- [TEXTE FOURNI]:
┌──

Je vous propose un pari pour l'an prochain : celui de voir "Barbie" remporter non pas un Oscar, mais le Grand Prix Entertainment aux Cannes Lions 2024. 
 
Co-produit par Mattel et Warner Bros., ce film assez génial de Greta Gerwig et Noah Baumbach n'est en effet rien d'autre qu'une longue pub de deux heures qui remet au goût du jour le "purpose" de Barbie - osons le mot - en activant (absolument) tous les leviers du marketing moderne. Une pub tout à la fois acidulée et pimentée qui renouvelle son statut d'icône absolu de la pop culture, en séduisant aussi bien les boomers nostalgiques que la Gen Z critique (pour l’anecdote, lorsque j’ai vu le film au Stockel, c’était surtout dans les rangs de ces derniers que le dress code rose était de rigueur).
 
On l'a suffisamment écrit ces jours-ci : "Barbie" est en effet une masterclass de marketing. Et si l’on parle d'un budget de production de $150 millions pour une enveloppe marketing de $100 millions (hors partenariats), en réalité, il s'agit bien d'une campagne de $250 millions avec une répartition 60/40 entre branding et activation. 
 
Dans "Barbie", Mattel s'amuse tout autant que nous des clichés historiques qui entourent l'entreprise elle-même (non sans cynisme) et sa poupée taille mannequin au motif qu'elle a longtemps perpétué les stéréotypes sexuels et, accessoirement, le consumérisme des golden sixties.
 
Dans le même temps, et c'est le côté redoutable du message, Mattel tord le cou à tous ces clichés et critiques en nous faisant accroire qu'en réalité, Barbie a toujours prôné l'empowerment au féminin. 
 
Sur l'air du Zarathoustra de Strauss qui ouvre "2001 a Space Odyssey" de Kubrick, la stupéfiante apparition de Barbie à l'écran nous rappelle d'ailleurs que la créature de Ruth Handler était la première "poupée non-bébé" de l'histoire (nonobstant son modèle allemand, Bild Lilli, née quelques années plus tôt), suggérant aux petites filles de s'affranchir de l'image de la femme au foyer.

└──

D'après le texte fourni, à combien s'élève l'enveloppe marketing du film « Barbie », hors partenariats ? Le listing ci-dessous n'est pas utile ici.

- [DONNÉES FOURNIES]:
┌──

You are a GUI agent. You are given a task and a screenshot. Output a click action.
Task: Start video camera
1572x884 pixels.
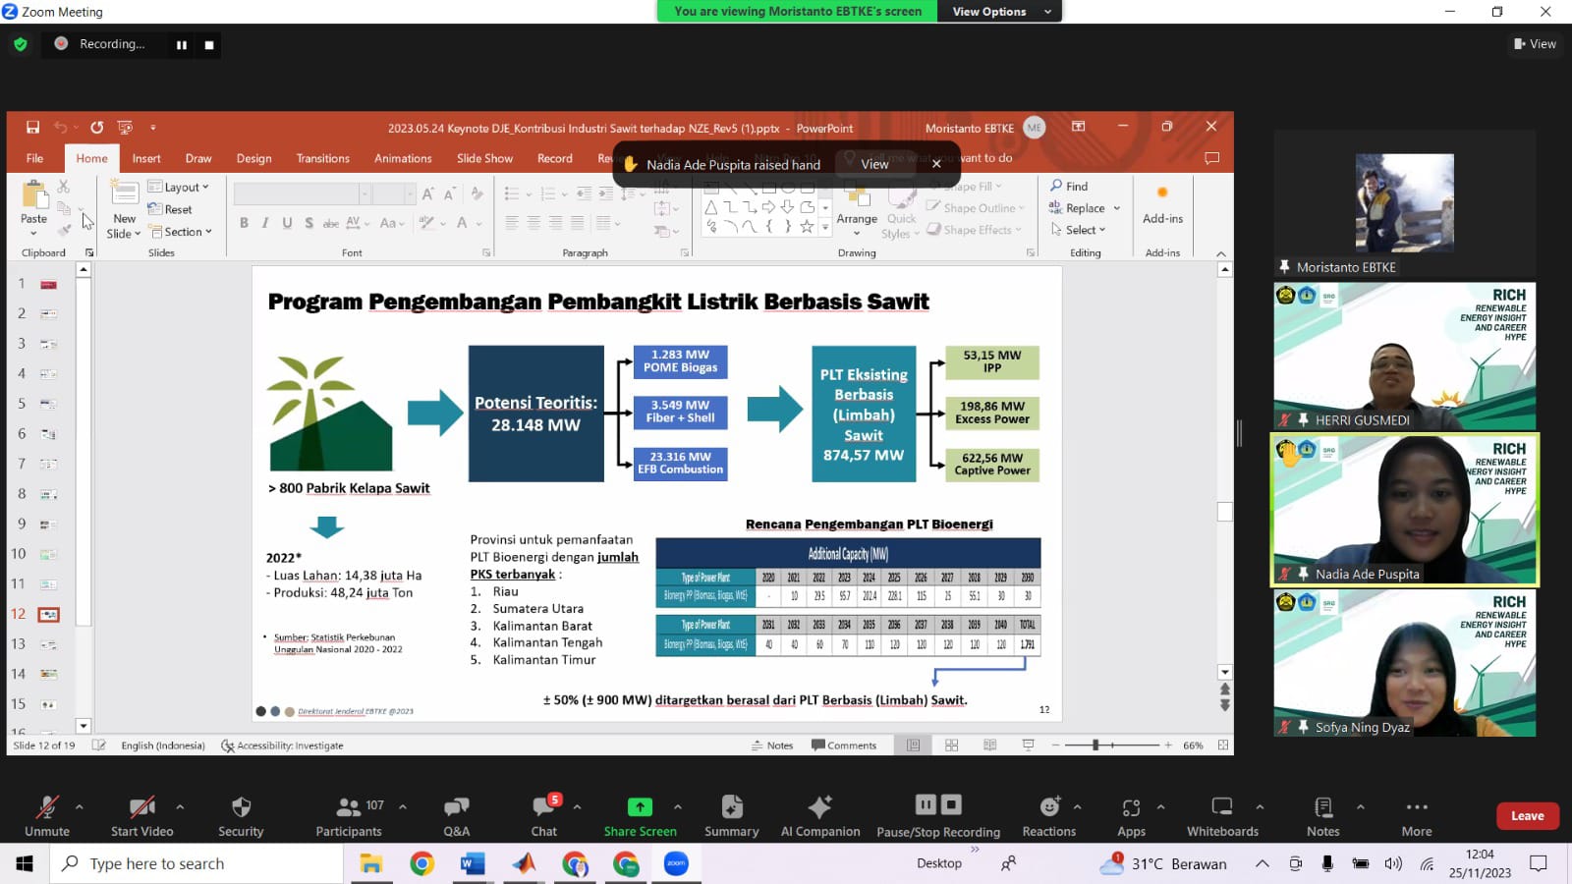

└──

- [RÉSULTAT]: 100 millions de dollars.